Die drohende militärische Niederlage der Ukraine bei Prokrowsk soll in dem DLF-Kommentar einmal mehr entdramatisiert werden: So sei die strategische Bedeutung der Stadt „gleichwohl gesunken“, weil dort keine Kohle mehr gewonnen würde. „Sie bleibt zwar als logistischer Knotenpunkt relevant, doch könnte Russland westlichen Analysen zufolge zu viele Ressourcen verschlissen haben, um unmittelbar weitere Vorstöße vorzunehmen“, so der Kommentar. Diese mindestens gewagte Behauptung soll dann wohl die Basis für die folgende Durchhalteparole bilden:

„Erhöhte militärische Unterstützung der Ukraine und anhaltender wirtschaftlicher Druck auf Moskau könnte die Eroberung von Prokrowsk zu einem Pyrrhussieg Putins machen.“

Ukraine: „lebendige und demokratisch gesinnte Zivilgesellschaft“

Auch den Korruptionsskandal in der Ukraine bewertet der DLF-Kommentar auf eher ungewöhnliche Weise. So heißt es zu den „beschämenden“ Vorwürfen der Korruption: Dass der Korruptionsskandal nun aufgedeckt worden sei, sei „Ausdruck einer lebendigen und demokratisch gesinnten Zivilgesellschaft“ – es sei wichtig, dass das auch im Westen „verinnerlicht“ werde. Man stelle sich vor, ein solcher Korruptionsskandal wäre jetzt in Russland aufgedeckt worden – die diametral andere Deutung des Vorgangs im DLF kann man sich ausmalen. Im Fall der Ukraine führt das aber nicht einmal dazu, die aktuelle (nochmalige) Erhöhung der Unterstützung der Ukraine durch die deutschen Steuerzahler zu überdenken.

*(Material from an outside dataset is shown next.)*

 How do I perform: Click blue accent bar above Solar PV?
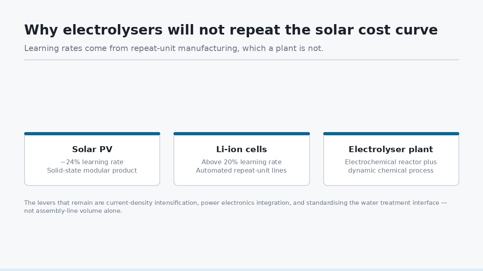pyautogui.click(x=92, y=134)
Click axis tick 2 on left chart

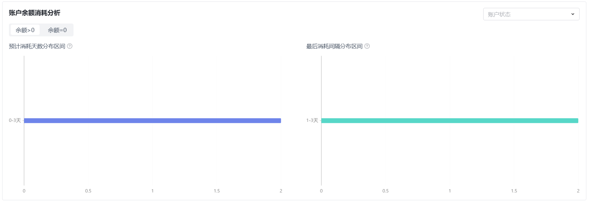281,191
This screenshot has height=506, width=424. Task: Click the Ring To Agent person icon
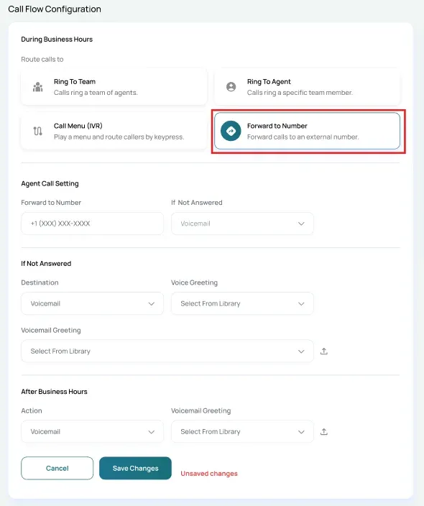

Aber – all der Propaganda in deutschen Mainstream-Medien zum Trotz: Es wird nun unübersehbar Realität, was die Kritiker der deutschen Ukrainepolitik seit Jahren sagen: Der Krieg ist militärisch für die Ukraine nicht zu gewinnen, er kann nur quälend in die Länge gezogen werden. Der Krieg hätte im Vorfeld von westlicher Seite leicht verhindert werden können und müssen. Dass die konkreten Kriegshandlungen Russlands mit dieser Aussage nicht moralisch gerechtfertigt werden, ist selbstverständlich, dass ich auch Russland in der Pflicht sehe, einen Waffenstillstand herbeizuführen, habe ich kürzlich in diesem Artikel beschrieben.

Sollen noch mehr und noch jüngere Ukrainer geopfert werden?

Nochmal kurz zu der in dem Kommentar nicht kritisierten Forderung nach einer Herabsetzung des Mobilisierungsalters in der Ukraine: Damit wird nichts anderes gefordert, als noch mehr und noch jüngere Ukrainer für die chancenlose Idee von einem Sieg über Russland zu opfern. Hat man das im Hinterkopf, klingen die folgenden Vorwürfe von Sawicki im DLF gegen Russlands Präsidenten Wladimir Putin noch heuchlerischer:

„Menschenleben zählen für Kriegstreiber Wladimir Putin wenig. Nach wie vor ist er gewillt, zahllose Soldaten in den Tod zu schicken, selbst wenn dies nur wenige Quadratkilometer Geländegewinn bedeutet.“

Man würde die unbelehrbaren Unterstützer der einerseits gescheiterten und andererseits selbstzerstörerischen deutschen Ukrainepolitik gerne fragen, wie viele junge ukrainische Männer sie eigentlich selbst noch „in den Tod schicken“ wollen, nur um den Krieg noch ein bisschen in die Länge zu ziehen. Wie viel zählen denn für diese Fraktion die zitierten „Menschenleben“?